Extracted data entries
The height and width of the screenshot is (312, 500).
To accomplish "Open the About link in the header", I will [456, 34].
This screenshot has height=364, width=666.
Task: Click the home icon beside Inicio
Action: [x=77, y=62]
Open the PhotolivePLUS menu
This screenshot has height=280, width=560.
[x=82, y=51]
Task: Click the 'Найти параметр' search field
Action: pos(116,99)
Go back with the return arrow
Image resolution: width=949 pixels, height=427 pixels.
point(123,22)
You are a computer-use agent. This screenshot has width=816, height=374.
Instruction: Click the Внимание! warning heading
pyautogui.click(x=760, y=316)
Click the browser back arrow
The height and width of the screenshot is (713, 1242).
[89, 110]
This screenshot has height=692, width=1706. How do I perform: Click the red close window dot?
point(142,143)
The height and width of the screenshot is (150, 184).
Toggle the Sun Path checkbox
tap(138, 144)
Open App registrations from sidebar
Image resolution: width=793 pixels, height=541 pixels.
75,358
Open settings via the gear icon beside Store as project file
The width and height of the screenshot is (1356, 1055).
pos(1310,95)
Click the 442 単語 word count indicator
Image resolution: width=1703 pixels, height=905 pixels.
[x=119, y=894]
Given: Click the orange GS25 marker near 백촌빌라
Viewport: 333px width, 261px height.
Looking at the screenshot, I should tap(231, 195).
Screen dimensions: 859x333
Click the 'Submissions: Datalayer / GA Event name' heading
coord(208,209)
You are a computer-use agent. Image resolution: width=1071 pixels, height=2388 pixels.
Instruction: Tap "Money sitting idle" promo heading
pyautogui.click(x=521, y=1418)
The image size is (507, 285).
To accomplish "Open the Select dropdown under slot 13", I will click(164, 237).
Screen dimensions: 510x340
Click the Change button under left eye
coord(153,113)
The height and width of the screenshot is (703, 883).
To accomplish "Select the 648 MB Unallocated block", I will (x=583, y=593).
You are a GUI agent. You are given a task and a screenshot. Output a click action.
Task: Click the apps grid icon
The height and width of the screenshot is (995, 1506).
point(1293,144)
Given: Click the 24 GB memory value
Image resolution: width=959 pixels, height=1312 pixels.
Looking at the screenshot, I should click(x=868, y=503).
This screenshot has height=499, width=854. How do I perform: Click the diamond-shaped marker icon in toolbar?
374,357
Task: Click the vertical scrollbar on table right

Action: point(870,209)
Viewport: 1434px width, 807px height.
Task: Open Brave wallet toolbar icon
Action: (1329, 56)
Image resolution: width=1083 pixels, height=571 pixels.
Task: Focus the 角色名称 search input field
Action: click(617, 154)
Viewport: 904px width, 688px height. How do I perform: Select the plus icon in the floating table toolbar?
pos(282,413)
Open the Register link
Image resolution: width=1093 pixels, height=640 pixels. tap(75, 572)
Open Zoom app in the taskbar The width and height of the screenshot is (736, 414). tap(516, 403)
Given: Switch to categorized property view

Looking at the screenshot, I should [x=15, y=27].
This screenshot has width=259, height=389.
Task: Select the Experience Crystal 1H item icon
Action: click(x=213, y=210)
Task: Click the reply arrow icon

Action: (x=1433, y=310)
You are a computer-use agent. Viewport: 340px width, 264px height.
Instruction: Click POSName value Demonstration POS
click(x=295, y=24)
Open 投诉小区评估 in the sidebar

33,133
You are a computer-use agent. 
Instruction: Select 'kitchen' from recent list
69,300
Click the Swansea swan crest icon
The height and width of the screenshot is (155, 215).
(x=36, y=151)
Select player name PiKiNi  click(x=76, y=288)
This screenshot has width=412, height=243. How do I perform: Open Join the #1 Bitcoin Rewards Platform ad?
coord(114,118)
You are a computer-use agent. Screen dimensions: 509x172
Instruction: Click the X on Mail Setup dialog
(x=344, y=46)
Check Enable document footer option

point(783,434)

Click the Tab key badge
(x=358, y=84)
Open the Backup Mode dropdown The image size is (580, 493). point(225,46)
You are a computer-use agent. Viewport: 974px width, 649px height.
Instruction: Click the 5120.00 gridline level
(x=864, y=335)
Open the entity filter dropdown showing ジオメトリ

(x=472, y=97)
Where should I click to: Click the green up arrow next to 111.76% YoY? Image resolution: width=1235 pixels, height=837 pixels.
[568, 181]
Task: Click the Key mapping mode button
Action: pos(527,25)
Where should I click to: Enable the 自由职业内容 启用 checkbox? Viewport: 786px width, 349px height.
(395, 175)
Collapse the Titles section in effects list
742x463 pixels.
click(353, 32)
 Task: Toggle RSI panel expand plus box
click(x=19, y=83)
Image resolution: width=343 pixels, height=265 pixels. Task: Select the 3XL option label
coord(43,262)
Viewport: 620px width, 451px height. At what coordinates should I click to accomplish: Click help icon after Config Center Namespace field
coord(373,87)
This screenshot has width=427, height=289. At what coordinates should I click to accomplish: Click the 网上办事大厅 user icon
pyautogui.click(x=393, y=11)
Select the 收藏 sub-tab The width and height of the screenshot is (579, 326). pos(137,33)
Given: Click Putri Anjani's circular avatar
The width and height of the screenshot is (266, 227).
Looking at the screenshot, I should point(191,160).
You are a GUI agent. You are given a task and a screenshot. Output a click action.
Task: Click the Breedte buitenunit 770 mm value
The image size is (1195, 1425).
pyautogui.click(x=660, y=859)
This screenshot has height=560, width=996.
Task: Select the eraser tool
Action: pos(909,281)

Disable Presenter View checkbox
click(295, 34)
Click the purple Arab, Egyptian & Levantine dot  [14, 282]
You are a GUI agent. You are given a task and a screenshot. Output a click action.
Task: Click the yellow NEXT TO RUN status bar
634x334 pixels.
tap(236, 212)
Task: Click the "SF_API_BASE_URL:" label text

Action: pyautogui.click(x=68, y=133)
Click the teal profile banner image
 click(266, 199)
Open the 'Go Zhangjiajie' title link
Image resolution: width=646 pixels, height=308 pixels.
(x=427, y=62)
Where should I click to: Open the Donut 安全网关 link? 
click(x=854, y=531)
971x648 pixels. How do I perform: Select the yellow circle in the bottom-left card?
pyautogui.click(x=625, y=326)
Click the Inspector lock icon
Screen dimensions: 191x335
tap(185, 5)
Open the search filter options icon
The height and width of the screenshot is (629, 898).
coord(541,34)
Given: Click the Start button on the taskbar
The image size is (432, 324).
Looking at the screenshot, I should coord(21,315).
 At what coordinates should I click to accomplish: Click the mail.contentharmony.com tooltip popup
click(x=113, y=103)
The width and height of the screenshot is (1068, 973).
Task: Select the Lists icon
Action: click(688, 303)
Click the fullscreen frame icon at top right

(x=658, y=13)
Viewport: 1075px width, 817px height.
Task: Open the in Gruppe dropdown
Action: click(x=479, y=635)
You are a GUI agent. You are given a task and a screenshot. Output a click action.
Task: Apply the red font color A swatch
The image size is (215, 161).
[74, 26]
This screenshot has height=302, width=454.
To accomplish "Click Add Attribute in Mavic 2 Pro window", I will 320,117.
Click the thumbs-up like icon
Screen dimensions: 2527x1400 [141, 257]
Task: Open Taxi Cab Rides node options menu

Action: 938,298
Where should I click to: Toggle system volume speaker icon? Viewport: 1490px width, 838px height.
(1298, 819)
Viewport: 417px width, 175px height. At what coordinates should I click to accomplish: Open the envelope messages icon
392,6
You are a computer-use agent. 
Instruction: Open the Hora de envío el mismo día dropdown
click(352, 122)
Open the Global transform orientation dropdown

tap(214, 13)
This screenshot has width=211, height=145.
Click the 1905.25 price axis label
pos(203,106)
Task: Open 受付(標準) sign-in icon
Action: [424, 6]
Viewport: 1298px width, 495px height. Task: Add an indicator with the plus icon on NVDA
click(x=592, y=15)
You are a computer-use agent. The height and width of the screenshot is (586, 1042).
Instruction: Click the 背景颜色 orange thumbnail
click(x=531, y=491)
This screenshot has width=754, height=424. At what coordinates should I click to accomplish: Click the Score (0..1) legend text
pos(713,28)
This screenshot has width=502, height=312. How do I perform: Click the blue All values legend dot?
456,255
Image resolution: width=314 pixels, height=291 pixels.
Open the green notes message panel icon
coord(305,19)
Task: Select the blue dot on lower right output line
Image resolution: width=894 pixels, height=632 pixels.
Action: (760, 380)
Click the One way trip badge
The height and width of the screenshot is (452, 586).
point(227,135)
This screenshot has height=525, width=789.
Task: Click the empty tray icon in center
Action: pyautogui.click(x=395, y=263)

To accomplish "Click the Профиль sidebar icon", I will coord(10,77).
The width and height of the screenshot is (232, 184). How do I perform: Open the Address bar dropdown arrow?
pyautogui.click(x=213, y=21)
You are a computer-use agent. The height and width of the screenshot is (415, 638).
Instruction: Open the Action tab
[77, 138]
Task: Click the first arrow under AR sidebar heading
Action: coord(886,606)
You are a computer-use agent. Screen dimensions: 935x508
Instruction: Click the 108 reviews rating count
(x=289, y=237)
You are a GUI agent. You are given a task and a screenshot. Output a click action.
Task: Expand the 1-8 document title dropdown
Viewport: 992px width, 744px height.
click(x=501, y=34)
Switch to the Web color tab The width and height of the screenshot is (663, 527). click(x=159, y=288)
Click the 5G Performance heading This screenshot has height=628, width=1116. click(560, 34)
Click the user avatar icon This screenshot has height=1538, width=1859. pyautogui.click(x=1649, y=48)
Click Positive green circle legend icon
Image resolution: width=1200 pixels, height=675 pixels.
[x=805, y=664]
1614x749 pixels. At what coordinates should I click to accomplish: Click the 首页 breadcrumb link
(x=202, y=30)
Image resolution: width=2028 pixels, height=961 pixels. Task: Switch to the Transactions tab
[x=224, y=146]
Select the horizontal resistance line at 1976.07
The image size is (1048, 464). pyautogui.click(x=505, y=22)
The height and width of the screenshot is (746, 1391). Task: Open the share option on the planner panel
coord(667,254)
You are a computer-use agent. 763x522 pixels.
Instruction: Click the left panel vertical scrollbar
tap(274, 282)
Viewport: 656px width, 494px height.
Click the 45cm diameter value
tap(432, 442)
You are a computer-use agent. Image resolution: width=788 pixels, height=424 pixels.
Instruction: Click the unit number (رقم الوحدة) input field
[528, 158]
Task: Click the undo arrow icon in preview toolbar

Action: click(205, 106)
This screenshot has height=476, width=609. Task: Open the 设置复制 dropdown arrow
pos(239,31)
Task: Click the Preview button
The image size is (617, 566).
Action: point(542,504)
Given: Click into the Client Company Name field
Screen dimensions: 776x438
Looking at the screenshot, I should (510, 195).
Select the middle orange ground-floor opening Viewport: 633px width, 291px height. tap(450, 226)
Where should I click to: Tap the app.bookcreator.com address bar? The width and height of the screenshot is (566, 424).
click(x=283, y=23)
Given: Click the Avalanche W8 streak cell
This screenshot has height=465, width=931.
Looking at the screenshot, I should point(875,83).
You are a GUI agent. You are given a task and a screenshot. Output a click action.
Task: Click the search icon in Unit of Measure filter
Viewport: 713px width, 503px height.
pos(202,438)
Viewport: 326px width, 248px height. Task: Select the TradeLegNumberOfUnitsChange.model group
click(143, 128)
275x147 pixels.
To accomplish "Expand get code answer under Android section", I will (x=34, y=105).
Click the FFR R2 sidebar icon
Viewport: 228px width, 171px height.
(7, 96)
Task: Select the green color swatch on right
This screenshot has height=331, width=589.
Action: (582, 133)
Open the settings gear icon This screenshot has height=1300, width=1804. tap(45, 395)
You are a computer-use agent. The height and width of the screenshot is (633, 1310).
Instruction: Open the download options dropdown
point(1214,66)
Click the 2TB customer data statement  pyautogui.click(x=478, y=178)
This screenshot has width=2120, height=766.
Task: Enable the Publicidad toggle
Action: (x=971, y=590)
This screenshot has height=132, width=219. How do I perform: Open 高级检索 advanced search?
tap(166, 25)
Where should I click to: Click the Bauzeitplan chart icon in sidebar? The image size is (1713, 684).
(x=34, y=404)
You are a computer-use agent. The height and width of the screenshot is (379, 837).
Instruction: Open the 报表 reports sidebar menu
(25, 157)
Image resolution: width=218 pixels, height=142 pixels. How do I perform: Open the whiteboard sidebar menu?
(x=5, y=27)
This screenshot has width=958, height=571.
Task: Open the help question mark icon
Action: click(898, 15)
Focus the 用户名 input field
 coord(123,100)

• WHAT TO DO
Duplicate the listing from the line containing "is (379, 837)." through the end of the listing, with both ends included.

• SOLUTION TO THE PROBLEM
You are a computer-use agent. The height and width of the screenshot is (379, 837).
Instruction: Open the 报表 reports sidebar menu
(25, 157)
Image resolution: width=218 pixels, height=142 pixels. How do I perform: Open the whiteboard sidebar menu?
(x=5, y=27)
This screenshot has width=958, height=571.
Task: Open the help question mark icon
Action: click(898, 15)
Focus the 用户名 input field
 coord(123,100)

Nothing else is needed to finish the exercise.